I think that the solution is to remove the pressure regulation in the wall socket, which is there for caravaners. I suspect that it'll be fairly simple once I open up the socket (nothing a 12mm drill bit can't sort!) and then there'll be free flow which would mean that a short length of hose and a funnel would make filling with a watering can possible.


----------



## RobbieC9159 (Feb 22, 2015)

We carry a 40l aquaroll, which sits in the shower room whilst travelling, and a 12v submersible pump. We do not have a dedicated 12v socket on the side of the van so just attach the pump to an extension and run it through the kitchen window to a 12v supply in the kitchen. Certainly better than packing up and driving to the water point if we are on site for a while.


----------



## nicholsong (May 26, 2009)

I only dipped into this thread to find out why so many sts in one day.

I did not know life could be so complicated.

For normal filling we have a hole(with cap) and a hose - simples.:serious:

We also carry a 25lt spare container with a tap on it - sit on dining table, run hose from tap, through window to filler hole, open tap, open beer while it gravity feeds - another simples.:serious:

Geoff


----------



## TheNomad (Aug 12, 2013)

Never could see much point in anything other than the 'traditional' filling hole in the sidewall of the mh.can be used with any hosepipe and also filling via watering can or the handy 90 degree drain pipe elbow that push fits perfectly into its recess to allow easy filling from water containers. Nowt to go wrong with it either.


----------



## mgdavid (Nov 27, 2014)

nicholsong said:


> I only dipped into this thread to find out why so many sts in one day.
> 
> I did not know life could be so complicated.
> For normal filling we have a hole(with cap) and a hose - simples.:serious:
> ......Geoff


Absolutely; I'm also wondering what on earth people do with all this water? We use about 40l on a long weekend, our full tank should last a week or more.


----------



## pete4x4 (Dec 20, 2006)

A bailey comes with a hose, the hose in question has a hoselock on one end and a connector which mates with a whale socket, the hose is lay flat so minimal storage and you do not have to stand there holding the hose in place.

Its a hose.

No you can't use a watering can but I have a 10 litre container which the drop in pump empties in less than a minute so its not a pain to use and you dont have to lift up 10l of water.

Its not a problem, don't invent one!


----------



## IanA (Oct 30, 2010)

I carry 5l water containers that I buy from the supermarkets in winter, they fit into the normal opening (just), and I take them over to refill whenever I go near the taps.


----------



## cabby (May 14, 2005)

We use water as we also use the shower that came with the van,plus we use the toilet as normal use and wash up in the sink, hence unlike others who go onsite and use the shower blocks and use less water. 
If we decide that we are staying for more than a couple of days then the supply of water to the tank is supplemented by using a 25l container and a drop in pump that connects to the extra fitting we had added,(similar to a caravan).
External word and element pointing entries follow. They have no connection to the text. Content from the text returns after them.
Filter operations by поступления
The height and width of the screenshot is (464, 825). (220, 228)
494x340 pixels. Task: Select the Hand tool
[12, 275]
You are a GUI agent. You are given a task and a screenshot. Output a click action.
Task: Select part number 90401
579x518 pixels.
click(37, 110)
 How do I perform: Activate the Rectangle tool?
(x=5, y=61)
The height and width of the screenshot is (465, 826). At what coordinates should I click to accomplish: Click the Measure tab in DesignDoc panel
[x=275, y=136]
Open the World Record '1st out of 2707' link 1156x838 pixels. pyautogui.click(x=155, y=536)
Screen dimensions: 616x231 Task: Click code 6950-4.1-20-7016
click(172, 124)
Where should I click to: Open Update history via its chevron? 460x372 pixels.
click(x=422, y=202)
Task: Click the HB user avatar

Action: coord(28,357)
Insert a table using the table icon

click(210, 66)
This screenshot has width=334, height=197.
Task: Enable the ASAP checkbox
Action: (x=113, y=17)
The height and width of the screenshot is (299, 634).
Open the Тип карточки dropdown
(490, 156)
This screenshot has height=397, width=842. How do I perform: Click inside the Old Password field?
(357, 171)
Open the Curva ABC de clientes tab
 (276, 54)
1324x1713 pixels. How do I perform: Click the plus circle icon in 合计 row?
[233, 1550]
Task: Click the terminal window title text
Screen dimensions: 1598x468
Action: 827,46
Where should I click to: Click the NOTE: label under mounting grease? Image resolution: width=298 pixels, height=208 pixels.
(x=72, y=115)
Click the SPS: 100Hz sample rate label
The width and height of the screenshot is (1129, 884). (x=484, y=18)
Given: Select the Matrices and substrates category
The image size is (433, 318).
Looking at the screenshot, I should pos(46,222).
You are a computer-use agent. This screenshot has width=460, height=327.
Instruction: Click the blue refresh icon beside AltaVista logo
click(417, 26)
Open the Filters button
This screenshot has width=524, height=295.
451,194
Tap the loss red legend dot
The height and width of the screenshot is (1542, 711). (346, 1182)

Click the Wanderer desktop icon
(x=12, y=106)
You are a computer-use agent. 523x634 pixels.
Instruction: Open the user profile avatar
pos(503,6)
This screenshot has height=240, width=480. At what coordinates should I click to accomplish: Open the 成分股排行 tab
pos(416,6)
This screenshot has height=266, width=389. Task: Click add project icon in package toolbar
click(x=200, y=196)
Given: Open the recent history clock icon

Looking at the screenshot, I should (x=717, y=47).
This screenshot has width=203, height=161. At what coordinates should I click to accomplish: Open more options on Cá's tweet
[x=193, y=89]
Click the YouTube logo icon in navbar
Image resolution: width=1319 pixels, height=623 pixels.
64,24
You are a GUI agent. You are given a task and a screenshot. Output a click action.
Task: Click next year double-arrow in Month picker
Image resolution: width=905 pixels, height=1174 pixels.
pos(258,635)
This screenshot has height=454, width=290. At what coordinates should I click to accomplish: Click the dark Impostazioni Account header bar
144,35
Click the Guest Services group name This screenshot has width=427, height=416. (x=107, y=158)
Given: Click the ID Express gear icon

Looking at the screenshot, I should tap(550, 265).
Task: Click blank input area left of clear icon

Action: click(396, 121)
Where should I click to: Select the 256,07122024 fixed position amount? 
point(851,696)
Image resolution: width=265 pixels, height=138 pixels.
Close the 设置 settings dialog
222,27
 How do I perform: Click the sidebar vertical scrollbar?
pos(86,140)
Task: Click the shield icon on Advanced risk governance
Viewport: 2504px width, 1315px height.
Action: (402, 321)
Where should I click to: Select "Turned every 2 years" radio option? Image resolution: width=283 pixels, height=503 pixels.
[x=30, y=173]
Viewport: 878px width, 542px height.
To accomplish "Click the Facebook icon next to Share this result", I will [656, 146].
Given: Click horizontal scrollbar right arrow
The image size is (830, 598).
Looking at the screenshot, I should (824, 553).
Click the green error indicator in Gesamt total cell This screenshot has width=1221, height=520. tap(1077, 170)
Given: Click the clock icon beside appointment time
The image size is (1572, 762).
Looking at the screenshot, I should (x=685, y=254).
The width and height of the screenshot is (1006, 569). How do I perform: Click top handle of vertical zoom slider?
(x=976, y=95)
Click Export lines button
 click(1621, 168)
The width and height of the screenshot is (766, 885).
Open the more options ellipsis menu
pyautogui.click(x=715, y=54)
We also carry a waste container of 25l to dispose grey water, to save us having to move.Getting level in the middle of the New Forest only needs to be done the once then.

cabby


----------



## Pudsey_Bear (Sep 25, 2008)

mgdavid said:


> Absolutely; I'm also wondering what on earth people do with all this water? We use about 40l on a long weekend, our full tank should last a week or more.


I bet the mucky buggers are having showers and washing up, disgusting innit, such a waste of water > > >


----------



## bertieburstner (May 1, 2005)

*water filling*

"Seems like an over complicated system to me. What are the benefits of this system over a standard fill point in the side of the van?"

We have had a Bailey for over a year now. Originally I wanted to take the filling system away, but now
I actually like the system.

If we are on site for a few days I carry an aquaroll to the water supply and then fill up the tank using the Whale submersible pump, which is powered by the 12 volt system.

Previously I used to carry a very long hosepipe and try to camp not far away from a water supply. Now I can camp wherever on the site.

PS yes we do use alot of water and if we're out cycling we have two showers a day so a watering can wouldn't keep up!:grin2::surprise::surprise:


----------



## ob1 (Sep 25, 2007)

pete4x4 said:


> A bailey comes with a hose, the hose in question has a hoselock on one end and a connector which mates with a whale socket, the hose is lay flat so minimal storage and you do not have to stand there holding the hose in place.
> 
> Its a hose.
> 
> ...


You need a hose, a 12v connection and a drop in pump? All you should need is a hose, and gravity if filling from from a container. It's the reason that many, many, owners of vans made by caravan manufacturers have them adapted.


----------



## cabby (May 14, 2005)

Considering the age of many of the members on here, the carrying containers of water can be too much for them, this includes me,hence using the caravan method when away from a tap,25l container pulled along on a set of wheels.Even a 5l bottle of water is very heavy after a few yards.
The same reason we went for Gaslow, humping bottles became too much.

cabby


----------



## Pudsey_Bear (Sep 25, 2008)

OI, I can still carry 4 x 5ltr bottles ta muchly, mind you not far, kills me mitts.


----------



## mgdavid (Nov 27, 2014)

cabby said:


> Considering the age of many of the members on here, the carrying containers of water can be too much for them, ........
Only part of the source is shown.